■ **Selection**
★ ★ ★ ★ ★

All nine of those systems are embedded 32-bit mips/ppc systems with very
small cache sizes which experience cache thrashing with the slice-by-8
algorithm, and therefore chose to pick defaults that are saner for their
particular board configuration.  For nearly all of XFS' perceived
userbase (which I assume are 32 and 64-bit machines with sufficiently
large CPU cache and largeish storage devices) I think slice by 8 is the
right choice.

--D

> 
> Cheers,
> 
> Dave.

★ ★ ★ ★ ★

■ **Task goal**
Continue the mailing-list reply about slice-by-8 defaults for XFS from its last line.

★ ★ ★ ★ ★

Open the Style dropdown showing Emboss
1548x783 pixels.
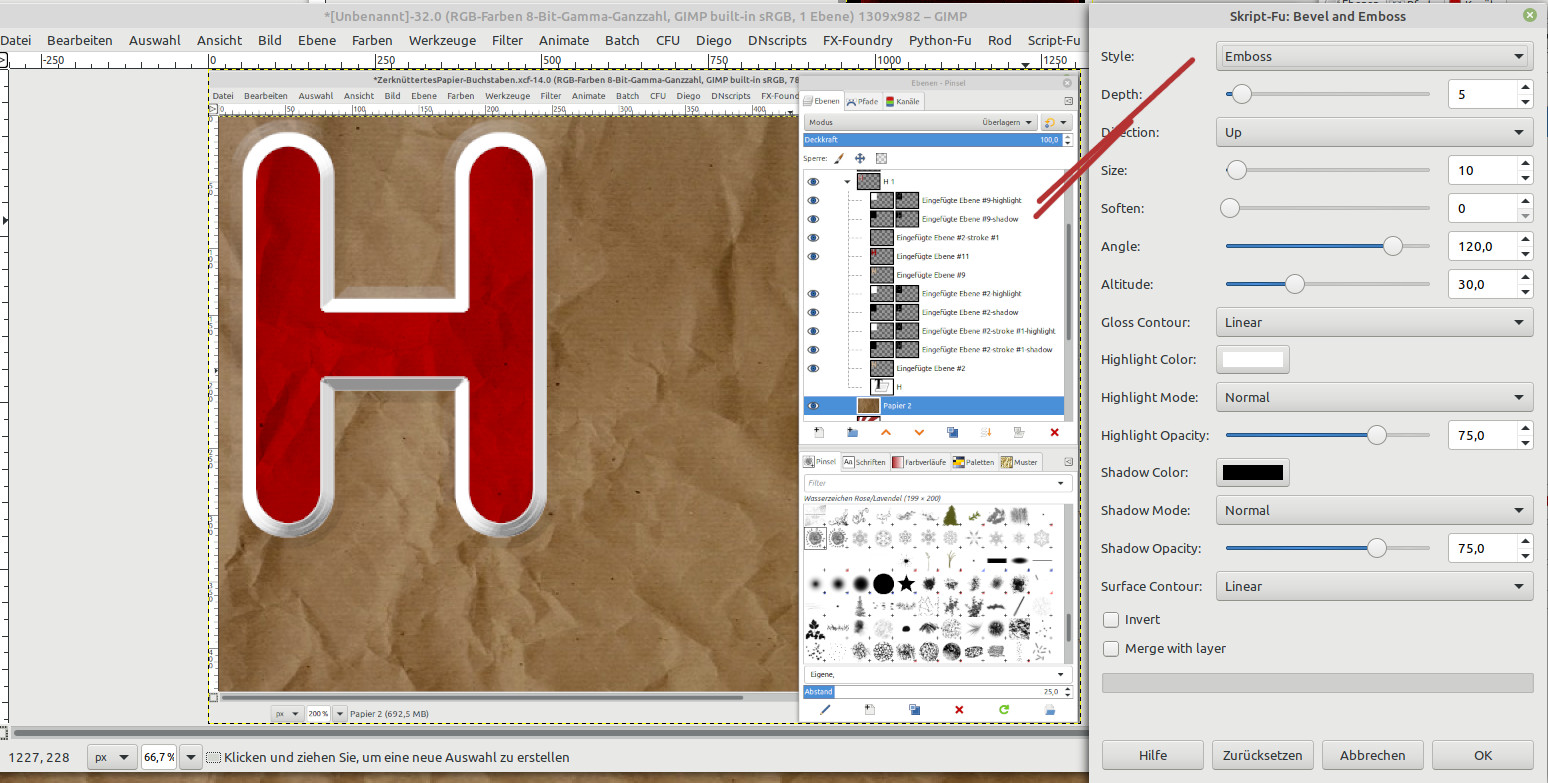(x=1374, y=57)
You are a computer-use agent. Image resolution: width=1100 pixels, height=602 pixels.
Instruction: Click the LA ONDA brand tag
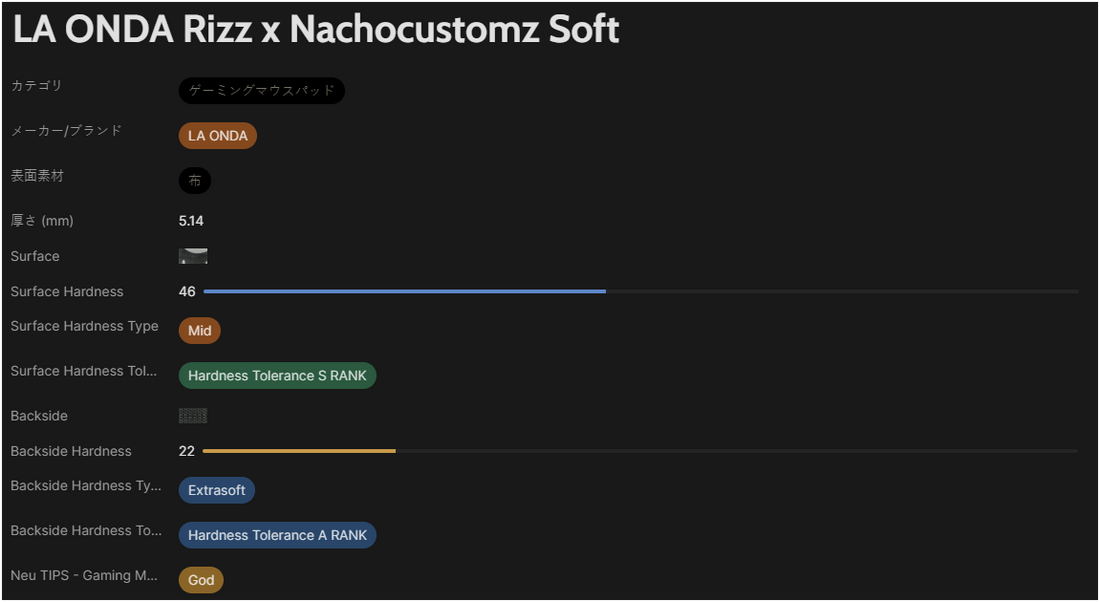click(217, 135)
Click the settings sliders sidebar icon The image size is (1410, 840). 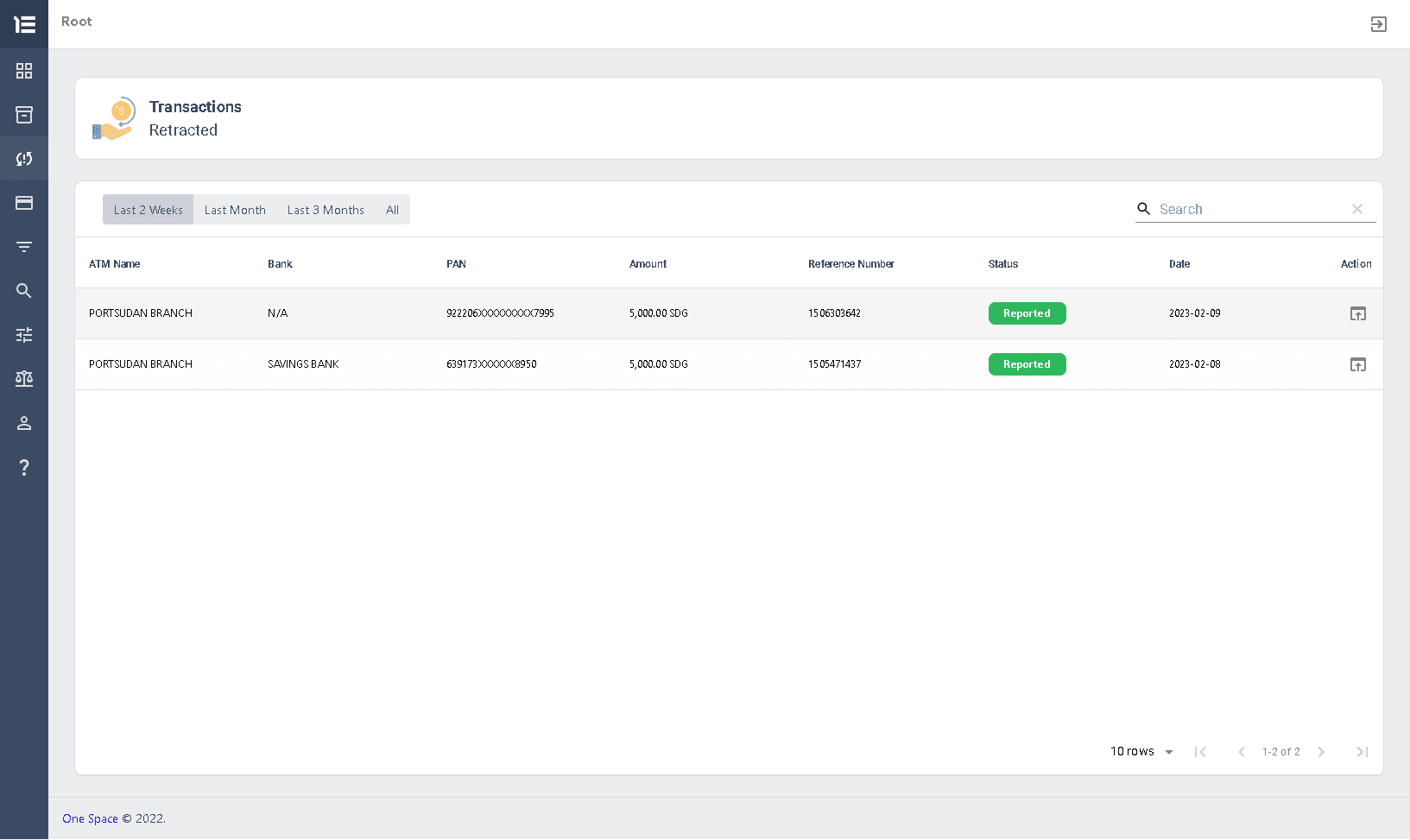24,335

★ ★ ★ ★ ★

■ **Answer to this problem**
> -- 
> Dave Chinner
> david@fromorbit.com
> --
> To unsubscribe from this list: send the line "unsubscribe linux-xfs" in
> the body of a message to majordomo@vger.kernel.org
> More majordomo info at  http://vger.kernel.org/majordomo-info.html
--
To unsubscribe from this list: send the line "unsubscribe linux-xfs" in
the body of a message to majordomo@vger.kernel.org
More majordomo info at  http://vger.kernel.org/majordomo-info.html
Dave Chinner May 14, 2017, 10:26 p.m. UTC | #3
On Sat, May 13, 2017 at 06:25:22PM -0700, Darrick J. Wong wrote:
> On Sun, May 14, 2017 at 09:45:45AM +1000, Dave Chinner wrote:
> > On Sat, May 13, 2017 at 12:33:44PM -0700, Darrick J. Wong wrote:
> > > The crc32c code used in xfsprogs was copied directly from the Linux
> > > kernel.  However, that code selects slice-by-4 by default, which isn't
> > > the fastest -- that's slice-by-8, which trades table size for speed.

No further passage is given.